- Exercise directions
Exactly as written, print each of the entries.

- Raw data

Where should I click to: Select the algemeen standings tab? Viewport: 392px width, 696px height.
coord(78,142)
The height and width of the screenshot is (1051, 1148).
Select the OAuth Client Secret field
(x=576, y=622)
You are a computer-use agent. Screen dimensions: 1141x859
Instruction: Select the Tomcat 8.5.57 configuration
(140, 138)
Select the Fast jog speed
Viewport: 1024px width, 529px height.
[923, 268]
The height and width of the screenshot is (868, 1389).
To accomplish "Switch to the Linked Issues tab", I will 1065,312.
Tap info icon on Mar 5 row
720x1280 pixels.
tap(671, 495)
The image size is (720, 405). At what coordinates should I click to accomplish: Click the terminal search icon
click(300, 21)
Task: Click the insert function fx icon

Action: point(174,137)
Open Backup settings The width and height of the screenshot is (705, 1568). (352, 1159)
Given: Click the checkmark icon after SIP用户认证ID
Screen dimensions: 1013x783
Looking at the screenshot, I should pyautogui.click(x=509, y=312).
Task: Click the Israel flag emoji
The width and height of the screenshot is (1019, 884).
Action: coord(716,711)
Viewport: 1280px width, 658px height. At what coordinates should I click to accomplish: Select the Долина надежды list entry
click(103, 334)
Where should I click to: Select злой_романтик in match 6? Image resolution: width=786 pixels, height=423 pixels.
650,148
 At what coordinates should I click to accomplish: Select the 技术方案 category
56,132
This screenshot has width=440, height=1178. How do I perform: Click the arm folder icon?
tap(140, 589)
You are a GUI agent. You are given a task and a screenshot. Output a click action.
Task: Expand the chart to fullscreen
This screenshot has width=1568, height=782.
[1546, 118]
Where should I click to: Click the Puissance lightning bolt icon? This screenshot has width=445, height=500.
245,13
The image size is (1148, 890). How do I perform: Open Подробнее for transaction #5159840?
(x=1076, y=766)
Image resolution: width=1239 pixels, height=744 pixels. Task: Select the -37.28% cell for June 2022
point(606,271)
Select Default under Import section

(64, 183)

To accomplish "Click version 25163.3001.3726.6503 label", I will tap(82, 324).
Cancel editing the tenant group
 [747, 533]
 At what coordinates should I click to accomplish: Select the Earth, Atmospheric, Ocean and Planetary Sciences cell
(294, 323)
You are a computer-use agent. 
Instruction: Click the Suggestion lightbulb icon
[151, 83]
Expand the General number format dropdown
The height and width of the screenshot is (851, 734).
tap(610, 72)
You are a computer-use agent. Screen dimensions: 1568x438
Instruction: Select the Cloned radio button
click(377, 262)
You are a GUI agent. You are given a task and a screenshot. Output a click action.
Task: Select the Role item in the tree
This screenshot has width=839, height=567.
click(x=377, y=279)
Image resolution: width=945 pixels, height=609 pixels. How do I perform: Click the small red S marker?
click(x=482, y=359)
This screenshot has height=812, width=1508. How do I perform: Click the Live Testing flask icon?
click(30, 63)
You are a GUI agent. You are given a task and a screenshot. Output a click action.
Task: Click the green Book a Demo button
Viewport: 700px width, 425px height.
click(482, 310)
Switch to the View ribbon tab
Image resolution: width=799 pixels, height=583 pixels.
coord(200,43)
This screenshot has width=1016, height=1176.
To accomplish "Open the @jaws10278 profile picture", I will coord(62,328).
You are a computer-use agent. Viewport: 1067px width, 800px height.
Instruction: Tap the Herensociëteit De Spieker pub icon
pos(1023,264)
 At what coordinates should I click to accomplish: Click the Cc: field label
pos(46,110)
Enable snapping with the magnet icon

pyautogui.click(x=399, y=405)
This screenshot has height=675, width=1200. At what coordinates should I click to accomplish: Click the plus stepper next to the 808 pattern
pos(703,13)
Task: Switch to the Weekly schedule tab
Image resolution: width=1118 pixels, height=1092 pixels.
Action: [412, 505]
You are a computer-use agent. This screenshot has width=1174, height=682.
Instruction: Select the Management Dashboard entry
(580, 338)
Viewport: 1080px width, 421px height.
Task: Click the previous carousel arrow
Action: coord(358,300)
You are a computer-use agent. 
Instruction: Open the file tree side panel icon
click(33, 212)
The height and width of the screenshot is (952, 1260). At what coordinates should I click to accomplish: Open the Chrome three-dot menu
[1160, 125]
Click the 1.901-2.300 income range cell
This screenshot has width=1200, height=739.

- Task output
Where should I click to: Select the algemeen standings tab? Viewport: 392px width, 696px height.
coord(78,142)
The height and width of the screenshot is (1051, 1148).
Select the OAuth Client Secret field
(x=576, y=622)
You are a computer-use agent. Screen dimensions: 1141x859
Instruction: Select the Tomcat 8.5.57 configuration
(140, 138)
Select the Fast jog speed
Viewport: 1024px width, 529px height.
[923, 268]
The height and width of the screenshot is (868, 1389).
To accomplish "Switch to the Linked Issues tab", I will 1065,312.
Tap info icon on Mar 5 row
720x1280 pixels.
tap(671, 495)
The image size is (720, 405). At what coordinates should I click to accomplish: Click the terminal search icon
click(300, 21)
Task: Click the insert function fx icon

Action: point(174,137)
Open Backup settings The width and height of the screenshot is (705, 1568). (352, 1159)
Given: Click the checkmark icon after SIP用户认证ID
Screen dimensions: 1013x783
Looking at the screenshot, I should pyautogui.click(x=509, y=312).
Task: Click the Israel flag emoji
The width and height of the screenshot is (1019, 884).
Action: coord(716,711)
Viewport: 1280px width, 658px height. At what coordinates should I click to accomplish: Select the Долина надежды list entry
click(103, 334)
Where should I click to: Select злой_романтик in match 6? Image resolution: width=786 pixels, height=423 pixels.
650,148
 At what coordinates should I click to accomplish: Select the 技术方案 category
56,132
This screenshot has width=440, height=1178. How do I perform: Click the arm folder icon?
tap(140, 589)
You are a GUI agent. You are given a task and a screenshot. Output a click action.
Task: Expand the chart to fullscreen
This screenshot has width=1568, height=782.
[1546, 118]
Where should I click to: Click the Puissance lightning bolt icon? This screenshot has width=445, height=500.
245,13
The image size is (1148, 890). How do I perform: Open Подробнее for transaction #5159840?
(x=1076, y=766)
Image resolution: width=1239 pixels, height=744 pixels. Task: Select the -37.28% cell for June 2022
point(606,271)
Select Default under Import section

(64, 183)

To accomplish "Click version 25163.3001.3726.6503 label", I will tap(82, 324).
Cancel editing the tenant group
 [747, 533]
 At what coordinates should I click to accomplish: Select the Earth, Atmospheric, Ocean and Planetary Sciences cell
(294, 323)
You are a computer-use agent. 
Instruction: Click the Suggestion lightbulb icon
[151, 83]
Expand the General number format dropdown
The height and width of the screenshot is (851, 734).
tap(610, 72)
You are a computer-use agent. Screen dimensions: 1568x438
Instruction: Select the Cloned radio button
click(377, 262)
You are a GUI agent. You are given a task and a screenshot. Output a click action.
Task: Select the Role item in the tree
This screenshot has width=839, height=567.
click(x=377, y=279)
Image resolution: width=945 pixels, height=609 pixels. How do I perform: Click the small red S marker?
click(x=482, y=359)
This screenshot has height=812, width=1508. How do I perform: Click the Live Testing flask icon?
click(30, 63)
You are a GUI agent. You are given a task and a screenshot. Output a click action.
Task: Click the green Book a Demo button
Viewport: 700px width, 425px height.
click(482, 310)
Switch to the View ribbon tab
Image resolution: width=799 pixels, height=583 pixels.
coord(200,43)
This screenshot has width=1016, height=1176.
To accomplish "Open the @jaws10278 profile picture", I will coord(62,328).
You are a computer-use agent. Viewport: 1067px width, 800px height.
Instruction: Tap the Herensociëteit De Spieker pub icon
pos(1023,264)
 At what coordinates should I click to accomplish: Click the Cc: field label
pos(46,110)
Enable snapping with the magnet icon

pyautogui.click(x=399, y=405)
This screenshot has height=675, width=1200. At what coordinates should I click to accomplish: Click the plus stepper next to the 808 pattern
pos(703,13)
Task: Switch to the Weekly schedule tab
Image resolution: width=1118 pixels, height=1092 pixels.
Action: [412, 505]
You are a computer-use agent. This screenshot has width=1174, height=682.
Instruction: Select the Management Dashboard entry
(580, 338)
Viewport: 1080px width, 421px height.
Task: Click the previous carousel arrow
Action: coord(358,300)
You are a computer-use agent. 
Instruction: Open the file tree side panel icon
click(33, 212)
The height and width of the screenshot is (952, 1260). At what coordinates should I click to accomplish: Open the Chrome three-dot menu
[1160, 125]
Click the 1.901-2.300 income range cell
This screenshot has width=1200, height=739.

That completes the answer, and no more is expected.